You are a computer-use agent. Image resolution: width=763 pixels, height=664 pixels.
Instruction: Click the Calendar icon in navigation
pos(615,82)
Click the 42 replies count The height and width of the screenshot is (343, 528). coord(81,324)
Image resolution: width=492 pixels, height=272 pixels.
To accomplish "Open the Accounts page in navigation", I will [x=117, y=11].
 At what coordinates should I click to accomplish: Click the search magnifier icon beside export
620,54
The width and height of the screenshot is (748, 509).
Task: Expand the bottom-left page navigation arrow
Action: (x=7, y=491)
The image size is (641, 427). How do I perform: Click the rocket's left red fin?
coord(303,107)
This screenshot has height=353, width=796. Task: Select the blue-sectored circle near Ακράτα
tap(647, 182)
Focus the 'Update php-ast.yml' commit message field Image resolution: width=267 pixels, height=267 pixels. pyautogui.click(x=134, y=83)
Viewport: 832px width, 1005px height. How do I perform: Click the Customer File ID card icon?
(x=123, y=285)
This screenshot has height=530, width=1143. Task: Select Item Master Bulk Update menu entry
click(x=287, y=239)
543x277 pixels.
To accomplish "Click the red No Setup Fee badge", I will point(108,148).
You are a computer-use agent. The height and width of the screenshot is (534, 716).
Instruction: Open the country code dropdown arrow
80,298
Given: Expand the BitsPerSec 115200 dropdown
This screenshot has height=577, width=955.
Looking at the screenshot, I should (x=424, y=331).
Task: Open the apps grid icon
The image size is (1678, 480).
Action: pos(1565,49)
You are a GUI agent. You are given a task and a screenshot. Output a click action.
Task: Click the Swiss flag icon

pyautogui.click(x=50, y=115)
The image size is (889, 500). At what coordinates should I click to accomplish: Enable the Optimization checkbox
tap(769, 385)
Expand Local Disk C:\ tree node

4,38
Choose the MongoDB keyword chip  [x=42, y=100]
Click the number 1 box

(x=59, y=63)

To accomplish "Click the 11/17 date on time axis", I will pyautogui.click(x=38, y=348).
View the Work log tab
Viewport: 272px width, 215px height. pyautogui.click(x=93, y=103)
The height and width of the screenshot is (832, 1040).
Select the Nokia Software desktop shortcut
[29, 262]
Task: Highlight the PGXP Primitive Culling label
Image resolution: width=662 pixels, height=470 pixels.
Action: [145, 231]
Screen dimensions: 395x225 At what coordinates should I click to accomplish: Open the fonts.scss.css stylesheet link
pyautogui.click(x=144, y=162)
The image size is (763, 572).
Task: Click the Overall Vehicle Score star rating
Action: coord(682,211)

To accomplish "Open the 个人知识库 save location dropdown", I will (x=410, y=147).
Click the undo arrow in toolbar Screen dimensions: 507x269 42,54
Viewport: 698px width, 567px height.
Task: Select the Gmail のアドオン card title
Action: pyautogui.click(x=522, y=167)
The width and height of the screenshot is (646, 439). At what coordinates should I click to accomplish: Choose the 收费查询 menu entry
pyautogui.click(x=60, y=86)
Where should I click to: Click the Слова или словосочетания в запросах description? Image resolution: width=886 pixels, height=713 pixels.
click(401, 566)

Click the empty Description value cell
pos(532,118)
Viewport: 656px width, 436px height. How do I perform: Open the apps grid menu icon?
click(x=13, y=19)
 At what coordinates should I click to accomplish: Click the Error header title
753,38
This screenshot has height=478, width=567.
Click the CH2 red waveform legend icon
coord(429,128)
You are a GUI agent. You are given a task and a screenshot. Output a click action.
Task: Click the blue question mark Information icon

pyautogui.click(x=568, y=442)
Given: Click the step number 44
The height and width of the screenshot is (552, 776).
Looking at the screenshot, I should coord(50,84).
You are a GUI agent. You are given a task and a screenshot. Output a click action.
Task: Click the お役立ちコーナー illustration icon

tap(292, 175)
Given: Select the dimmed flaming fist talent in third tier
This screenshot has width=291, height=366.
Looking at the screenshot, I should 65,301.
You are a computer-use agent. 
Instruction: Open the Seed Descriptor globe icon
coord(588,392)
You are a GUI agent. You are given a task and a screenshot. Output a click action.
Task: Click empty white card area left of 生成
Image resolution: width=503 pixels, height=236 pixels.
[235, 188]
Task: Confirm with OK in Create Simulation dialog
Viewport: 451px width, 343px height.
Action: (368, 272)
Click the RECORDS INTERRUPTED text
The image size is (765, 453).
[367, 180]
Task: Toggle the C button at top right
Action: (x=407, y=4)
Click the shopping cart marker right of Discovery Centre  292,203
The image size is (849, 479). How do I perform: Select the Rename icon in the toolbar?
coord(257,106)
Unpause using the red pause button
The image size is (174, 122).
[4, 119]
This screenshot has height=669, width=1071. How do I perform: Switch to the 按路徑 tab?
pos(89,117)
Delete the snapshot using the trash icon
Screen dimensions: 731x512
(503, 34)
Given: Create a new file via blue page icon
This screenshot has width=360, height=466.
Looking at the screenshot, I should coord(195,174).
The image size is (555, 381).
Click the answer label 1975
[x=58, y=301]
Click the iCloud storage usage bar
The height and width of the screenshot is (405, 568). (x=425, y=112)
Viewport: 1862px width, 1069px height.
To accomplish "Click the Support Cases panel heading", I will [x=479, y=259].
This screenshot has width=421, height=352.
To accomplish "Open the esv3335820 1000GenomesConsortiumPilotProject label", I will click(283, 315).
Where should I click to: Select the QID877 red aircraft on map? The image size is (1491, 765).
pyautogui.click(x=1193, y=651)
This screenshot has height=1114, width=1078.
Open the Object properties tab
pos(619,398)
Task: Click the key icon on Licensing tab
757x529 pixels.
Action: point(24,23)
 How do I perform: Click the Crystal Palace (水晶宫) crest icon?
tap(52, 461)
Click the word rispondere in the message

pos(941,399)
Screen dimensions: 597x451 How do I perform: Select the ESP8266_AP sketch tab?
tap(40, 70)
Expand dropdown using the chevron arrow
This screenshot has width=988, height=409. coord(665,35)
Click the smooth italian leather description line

Task goal — Respond with the exact lines running from the one that contains "This screenshot has height=1114, width=1078." through the last line of the data above, and no other lines.

Reply —
This screenshot has height=1114, width=1078.
Open the Object properties tab
pos(619,398)
Task: Click the key icon on Licensing tab
757x529 pixels.
Action: point(24,23)
 How do I perform: Click the Crystal Palace (水晶宫) crest icon?
tap(52, 461)
Click the word rispondere in the message

pos(941,399)
Screen dimensions: 597x451 How do I perform: Select the ESP8266_AP sketch tab?
tap(40, 70)
Expand dropdown using the chevron arrow
This screenshot has width=988, height=409. coord(665,35)
Click the smooth italian leather description line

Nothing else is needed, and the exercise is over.